◆ TASK DIRECTIONS ◆
Provide the records once more, identical to the original.

ENTRIES PROVIDED START

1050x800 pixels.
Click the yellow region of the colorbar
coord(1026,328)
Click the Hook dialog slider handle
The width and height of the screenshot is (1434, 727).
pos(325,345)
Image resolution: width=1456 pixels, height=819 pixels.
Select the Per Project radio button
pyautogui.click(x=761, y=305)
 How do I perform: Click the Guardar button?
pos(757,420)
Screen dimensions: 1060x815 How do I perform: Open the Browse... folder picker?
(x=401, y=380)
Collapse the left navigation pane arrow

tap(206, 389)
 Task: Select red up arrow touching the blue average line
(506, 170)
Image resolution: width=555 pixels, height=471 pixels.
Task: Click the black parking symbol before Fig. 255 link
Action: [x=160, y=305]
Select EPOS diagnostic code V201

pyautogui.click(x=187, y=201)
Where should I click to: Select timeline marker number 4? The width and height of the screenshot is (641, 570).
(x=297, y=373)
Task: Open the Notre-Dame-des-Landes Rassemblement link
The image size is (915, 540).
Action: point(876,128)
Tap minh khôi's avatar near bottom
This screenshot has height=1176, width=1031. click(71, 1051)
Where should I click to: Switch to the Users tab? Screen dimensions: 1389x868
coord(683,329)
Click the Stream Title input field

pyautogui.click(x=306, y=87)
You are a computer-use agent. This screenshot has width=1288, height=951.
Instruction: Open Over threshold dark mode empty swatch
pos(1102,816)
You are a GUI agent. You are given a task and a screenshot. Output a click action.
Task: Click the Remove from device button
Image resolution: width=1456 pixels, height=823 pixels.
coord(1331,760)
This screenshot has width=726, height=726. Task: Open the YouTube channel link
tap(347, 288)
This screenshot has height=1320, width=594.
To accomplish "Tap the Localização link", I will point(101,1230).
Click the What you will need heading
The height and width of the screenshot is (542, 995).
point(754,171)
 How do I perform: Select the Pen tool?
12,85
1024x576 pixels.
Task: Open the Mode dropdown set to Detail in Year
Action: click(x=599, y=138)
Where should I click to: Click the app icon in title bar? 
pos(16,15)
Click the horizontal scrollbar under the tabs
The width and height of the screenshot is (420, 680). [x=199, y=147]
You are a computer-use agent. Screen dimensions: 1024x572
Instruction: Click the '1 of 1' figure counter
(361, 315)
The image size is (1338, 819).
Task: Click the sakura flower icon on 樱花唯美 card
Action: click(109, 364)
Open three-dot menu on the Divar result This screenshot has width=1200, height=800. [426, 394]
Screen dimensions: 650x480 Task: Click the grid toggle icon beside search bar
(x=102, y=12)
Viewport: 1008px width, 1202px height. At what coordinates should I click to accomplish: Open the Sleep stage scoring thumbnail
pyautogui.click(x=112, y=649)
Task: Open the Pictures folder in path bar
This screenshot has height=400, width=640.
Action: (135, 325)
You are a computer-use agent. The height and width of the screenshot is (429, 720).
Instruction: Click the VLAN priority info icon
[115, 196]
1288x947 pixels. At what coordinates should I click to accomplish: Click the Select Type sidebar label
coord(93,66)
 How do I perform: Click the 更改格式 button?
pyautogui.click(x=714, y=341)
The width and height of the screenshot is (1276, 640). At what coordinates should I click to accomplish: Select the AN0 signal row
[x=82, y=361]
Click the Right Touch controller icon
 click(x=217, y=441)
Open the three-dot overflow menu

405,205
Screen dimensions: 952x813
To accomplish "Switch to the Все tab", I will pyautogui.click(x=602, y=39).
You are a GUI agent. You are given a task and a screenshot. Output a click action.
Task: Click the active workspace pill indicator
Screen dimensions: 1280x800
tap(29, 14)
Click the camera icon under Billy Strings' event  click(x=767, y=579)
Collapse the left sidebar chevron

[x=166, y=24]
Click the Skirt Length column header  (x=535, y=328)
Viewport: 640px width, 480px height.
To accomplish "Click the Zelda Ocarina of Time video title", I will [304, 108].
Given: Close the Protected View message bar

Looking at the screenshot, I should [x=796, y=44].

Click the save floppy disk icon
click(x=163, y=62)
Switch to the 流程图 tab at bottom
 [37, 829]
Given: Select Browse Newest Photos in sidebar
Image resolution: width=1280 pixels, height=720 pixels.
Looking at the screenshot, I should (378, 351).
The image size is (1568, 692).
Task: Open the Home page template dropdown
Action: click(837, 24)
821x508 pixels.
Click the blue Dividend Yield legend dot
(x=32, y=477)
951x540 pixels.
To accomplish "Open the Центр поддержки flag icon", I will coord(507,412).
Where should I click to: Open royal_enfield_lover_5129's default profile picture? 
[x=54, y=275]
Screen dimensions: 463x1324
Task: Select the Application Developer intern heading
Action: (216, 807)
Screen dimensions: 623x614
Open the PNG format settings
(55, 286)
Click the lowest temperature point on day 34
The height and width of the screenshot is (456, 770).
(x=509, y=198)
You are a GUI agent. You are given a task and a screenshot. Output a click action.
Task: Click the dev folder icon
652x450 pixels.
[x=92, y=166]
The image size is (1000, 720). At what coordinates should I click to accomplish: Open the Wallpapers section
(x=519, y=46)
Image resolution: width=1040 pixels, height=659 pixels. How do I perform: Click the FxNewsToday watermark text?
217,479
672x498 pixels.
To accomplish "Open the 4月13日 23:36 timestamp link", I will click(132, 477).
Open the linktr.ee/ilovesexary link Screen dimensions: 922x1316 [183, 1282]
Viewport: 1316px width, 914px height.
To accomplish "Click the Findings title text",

ENTRIES PROVIDED END

◆ THE ANSWER ◆
1050x800 pixels.
Click the yellow region of the colorbar
coord(1026,328)
Click the Hook dialog slider handle
The width and height of the screenshot is (1434, 727).
pos(325,345)
Image resolution: width=1456 pixels, height=819 pixels.
Select the Per Project radio button
pyautogui.click(x=761, y=305)
 How do I perform: Click the Guardar button?
pos(757,420)
Screen dimensions: 1060x815 How do I perform: Open the Browse... folder picker?
(x=401, y=380)
Collapse the left navigation pane arrow

tap(206, 389)
 Task: Select red up arrow touching the blue average line
(506, 170)
Image resolution: width=555 pixels, height=471 pixels.
Task: Click the black parking symbol before Fig. 255 link
Action: [x=160, y=305]
Select EPOS diagnostic code V201

pyautogui.click(x=187, y=201)
Where should I click to: Select timeline marker number 4? The width and height of the screenshot is (641, 570).
(x=297, y=373)
Task: Open the Notre-Dame-des-Landes Rassemblement link
The image size is (915, 540).
Action: point(876,128)
Tap minh khôi's avatar near bottom
This screenshot has height=1176, width=1031. click(71, 1051)
Where should I click to: Switch to the Users tab? Screen dimensions: 1389x868
coord(683,329)
Click the Stream Title input field

pyautogui.click(x=306, y=87)
You are a computer-use agent. This screenshot has width=1288, height=951.
Instruction: Open Over threshold dark mode empty swatch
pos(1102,816)
You are a GUI agent. You are given a task and a screenshot. Output a click action.
Task: Click the Remove from device button
Image resolution: width=1456 pixels, height=823 pixels.
coord(1331,760)
This screenshot has width=726, height=726. Task: Open the YouTube channel link
tap(347, 288)
This screenshot has height=1320, width=594.
To accomplish "Tap the Localização link", I will point(101,1230).
Click the What you will need heading
The height and width of the screenshot is (542, 995).
point(754,171)
 How do I perform: Select the Pen tool?
12,85
1024x576 pixels.
Task: Open the Mode dropdown set to Detail in Year
Action: click(x=599, y=138)
Where should I click to: Click the app icon in title bar? 
pos(16,15)
Click the horizontal scrollbar under the tabs
The width and height of the screenshot is (420, 680). [x=199, y=147]
You are a computer-use agent. Screen dimensions: 1024x572
Instruction: Click the '1 of 1' figure counter
(361, 315)
The image size is (1338, 819).
Task: Click the sakura flower icon on 樱花唯美 card
Action: click(109, 364)
Open three-dot menu on the Divar result This screenshot has width=1200, height=800. [426, 394]
Screen dimensions: 650x480 Task: Click the grid toggle icon beside search bar
(x=102, y=12)
Viewport: 1008px width, 1202px height. At what coordinates should I click to accomplish: Open the Sleep stage scoring thumbnail
pyautogui.click(x=112, y=649)
Task: Open the Pictures folder in path bar
This screenshot has height=400, width=640.
Action: (135, 325)
You are a computer-use agent. The height and width of the screenshot is (429, 720).
Instruction: Click the VLAN priority info icon
[115, 196]
1288x947 pixels. At what coordinates should I click to accomplish: Click the Select Type sidebar label
coord(93,66)
 How do I perform: Click the 更改格式 button?
pyautogui.click(x=714, y=341)
The width and height of the screenshot is (1276, 640). At what coordinates should I click to accomplish: Select the AN0 signal row
[x=82, y=361]
Click the Right Touch controller icon
 click(x=217, y=441)
Open the three-dot overflow menu

405,205
Screen dimensions: 952x813
To accomplish "Switch to the Все tab", I will pyautogui.click(x=602, y=39).
You are a GUI agent. You are given a task and a screenshot. Output a click action.
Task: Click the active workspace pill indicator
Screen dimensions: 1280x800
tap(29, 14)
Click the camera icon under Billy Strings' event  click(x=767, y=579)
Collapse the left sidebar chevron

[x=166, y=24]
Click the Skirt Length column header  (x=535, y=328)
Viewport: 640px width, 480px height.
To accomplish "Click the Zelda Ocarina of Time video title", I will [304, 108].
Given: Close the Protected View message bar

Looking at the screenshot, I should [x=796, y=44].

Click the save floppy disk icon
click(x=163, y=62)
Switch to the 流程图 tab at bottom
 [37, 829]
Given: Select Browse Newest Photos in sidebar
Image resolution: width=1280 pixels, height=720 pixels.
Looking at the screenshot, I should (378, 351).
The image size is (1568, 692).
Task: Open the Home page template dropdown
Action: click(837, 24)
821x508 pixels.
Click the blue Dividend Yield legend dot
(x=32, y=477)
951x540 pixels.
To accomplish "Open the Центр поддержки flag icon", I will coord(507,412).
Where should I click to: Open royal_enfield_lover_5129's default profile picture? 
[x=54, y=275]
Screen dimensions: 463x1324
Task: Select the Application Developer intern heading
Action: (216, 807)
Screen dimensions: 623x614
Open the PNG format settings
(55, 286)
Click the lowest temperature point on day 34
The height and width of the screenshot is (456, 770).
(x=509, y=198)
You are a GUI agent. You are given a task and a screenshot. Output a click action.
Task: Click the dev folder icon
652x450 pixels.
[x=92, y=166]
The image size is (1000, 720). At what coordinates should I click to accomplish: Open the Wallpapers section
(x=519, y=46)
Image resolution: width=1040 pixels, height=659 pixels. How do I perform: Click the FxNewsToday watermark text?
217,479
672x498 pixels.
To accomplish "Open the 4月13日 23:36 timestamp link", I will click(132, 477).
Open the linktr.ee/ilovesexary link Screen dimensions: 922x1316 [183, 1282]
Viewport: 1316px width, 914px height.
To accomplish "Click the Findings title text",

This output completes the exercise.